Every year on September 10, the World Health Organization (WHO), with the support of the International Association for Suicide Prevention, holds the World Suicide Prevention Day.
Suicide is an act with a fatal result, which was intentionally started and performed by the deceased in the knowledge and expectation of a fatal result.
The global goal of the World Suicide Prevention Day is to reduce the level of suicides and suicidal attempts among the population in all countries through the implementation of measures aimed at preventing suicidal behavior of the population, uniting the efforts of many ministries, departments, local executive and regulatory bodies, public associations, and religious confessions.
The prevention of suicidal behavior is one of the most important tasks of society, the implementation of which is possible only with the integration of the efforts of many departments into a single preventive strategy.
The leading strategy of WHO to reduce the risk of suicide is the identification of specific risk groups in the population with the definition of specific problems and needs in each of these groups.
Despite the successes of some countries in suicide prevention, the problem is far from being solved and requires much more active efforts
The number of countries that have adopted national suicide prevention strategies has increased in the five years since the publication of the first global WHO report on suicide, according to the World Health Organization. However, in absolute terms, there are not many such countries – on-ly 38, and it is necessary that this figure continues to grow.
“Despite the progress made, one person dies from suicide every 40 seconds,” said WHO. Every suicide is devastating for family members, friends and colleagues. But suicide can be prevented. We call on all countries to find sustainable solutions to integrate proven suicide prevention measures into national health and education programs. ”
Suicide rates are highest in high-income countries, where suicide is the second leading cause of death among young people.

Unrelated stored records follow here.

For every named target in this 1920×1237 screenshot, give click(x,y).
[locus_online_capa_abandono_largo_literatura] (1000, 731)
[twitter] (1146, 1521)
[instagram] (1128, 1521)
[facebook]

The global age-standardized suicide prevalence rate in 2016 was 10.5 per 100,000 people. However, the prevalence rates for suicide varied greatly, ranging from 5 to over 30 per 100,000 people. While, in quantitative terms, 79% of suicides worldwide occur in low- and middle-income countries, the relative rate is highest in high-income countries at 11.5 per 100,000 people. In high-income countries, men are almost three times more likely to commit suicide than women, while in low- and middle-income countries, rates are roughly equal for both sexes.
Among young people aged 15-29, suicide is the second leading cause of death after death in road traffic accidents. In the group of adolescents aged 15-19, suicide is the second cause of death among girls (after complications of pregnancy and childbirth) and the third cause of death among boys (after road accidents and interpersonal violence).
The most common ways of committing suicide are hanging, pesticide poisoning, and suicide with a firearm. The main interventions that have proven to be effective in reducing the number of suicides are limiting access to means of committing suicide; advocacy with the media on responsible reporting of suicide cases; implementing life skills development programs for young people to cope with stressful situations; early identification, care and follow-up of individuals at risk of committing suicide.
Regulating pesticide circulation is a rarely used but highly effective way to prevent suicide
The intervention with the greatest potential in reducing suicide is to restrict access to pesticides, many of which are used as a weapon of suicide. Due to the high toxicity of many pesticides, suicide attempts with their use are often fatal, especially in situations where there is no antidote or there is no medical facility nearby.
As stated in the WHO guideline, “Prevention of Suicide. Guidelines for Pesticide Regulators”, evidence from around the world is increasingly demonstrating that banning the highest hazard classes of pesticides is reducing national suicide rates. The most studied is the experience of Sri Lanka, where the introduction of a series of bans on pesticides led to a 70% reduction in the number of suicides and saved the lives of 93,000 people between 1995 and 2015.
The need to improve data quality
Timely registration and regular monitoring of suicides at the national level are the keys to successful national suicide prevention. However, only half of the WHO Member States for which estimates were available in 2016 had quality data from civil registration systems. Most of the countries that did not have such data were classified as low and middle-income countries. Better monitoring of suicide and suicidal behavior will contribute to more effective suicide prevention measures and the collection of more accurate data on progress towards the global goals in this area.